> **TEXT EXCERPT**:
+++

The correct answers to this question are, respectively, “yes,” and “what's your point?” The states and parts of states covered by § 5 are “trusted” less than others because Congress has repeatedly found them to be the worst offenders in the historical crime of racial vote-rigging. And neither those states--nor any other state in the Union--has any kind of “sovereign dignity” that needs the Court's protection against infringement by their own voters.
This principle, and these words, are mentioned nowhere in the Constitution. They refer to what might be called the theology of American law. The idea is that a state exists in some way apart from its people, and that this mini-leviathan has a “dignity” that must be protected against those very people.
At the Philadelphia Convention in 1787, Alexander Hamilton pleaded with his fellow delegates not to sacrifice the interests of Americans to the imagined interests of their state governments: “as States are a collection of individual men which ought we to respect most, the rights of the people composing them, or of the artificial beings resulting from the composition[?]” he asked. “Nothing could be more preposterous or absurd than to sacrifice the former to the latter.”

+++

> **ROWS**:
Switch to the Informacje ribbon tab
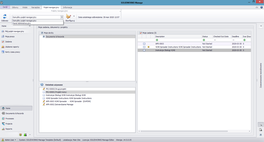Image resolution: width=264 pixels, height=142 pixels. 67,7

+++

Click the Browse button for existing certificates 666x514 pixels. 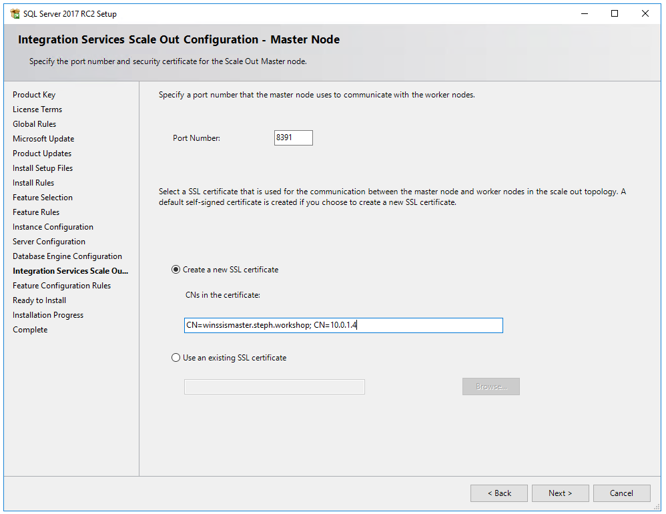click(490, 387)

+++

> **REQUIREMENT 1**: In the text on state sovereign dignity, why are the states covered by § 5 trusted less than others?
> **REQUIREMENT 2**: Carry on the text on state sovereign dignity from where it stops.

> **FINAL RESULT 1**: Congress has repeatedly found them to be the worst offenders in racial vote-rigging.

> **FINAL RESULT 2**:
Today, as in 1787, the idea that we must cripple a crucial national norm to avoid offending the “dignity” of Alabama is “preposterous and absurd.” It is akin to demanding that someone apologize for sitting down on top of Harvey the Giant Rabbit. [The Atlantic, 2/24/13]
Blum Calls On The Court To Ignore Precedent And Scrap Section 5 Of The VRA
Blum: The Supreme Court Should “Modernize” The VRA. Blum argues the Supreme Court should not only overrule Congress and the executive branch, but its own precedent:
Three years ago, in the widely watched case Northwest Austin Municipal Utility District Number One v. Holder, the U.S. Supreme Court did something that many court observers found astonishing: It gave Congress an opportunity to, in effect, do over some provisions of the Voting Rights Act it reauthorized in 2006. The decision was 8-1. Congress and the Obama administration ignored the justices' suggestion. Now a new case about the same provisions is back before the court.
Congress and the administration could have avoided this litigation by updating the coverage formula or strengthening existing election laws that apply to the entire nation. Their failure to acknowledge the remarkable racial progress made by the deep South and elsewhere by modernizing the statute means that the Supreme Court may well strike down these sections of the law, as it should.
National Review Editor: To Invalidate Civil Rights Laws Through The Court “Is Precisely What Conservatives Usually Mean By 'Judicial Activism.'” National Review senior editor Ramesh Ponnuru has warned his colleagues that although they may ultimately receive the opinion they want, their opportunism abandons principles for policy preferences:
[W]hen it comes to the race cases before the Supreme Court, too many conservatives abandon both originalism and judicial restraint.
[Northwest Austin Municipal Utility District Number One v. Holder] was a case in point. Eight justices avoided weighing in on the constitutionality of the law's requirement that certain jurisdictions, mostly in the South, get Justice Department permission before making any changes to election procedures. Instead they ruled that a utility district in Texas that wanted to be freed from the provision should have an opportunity to try.
But Justice Clarence Thomas went further, declaring the provision unconstitutional. Congress, he argued, was justified in the 1960s in responding to the denial of the voting rights guaranteed by the 15th Amendment, but things have changed and the provision is no longer needed.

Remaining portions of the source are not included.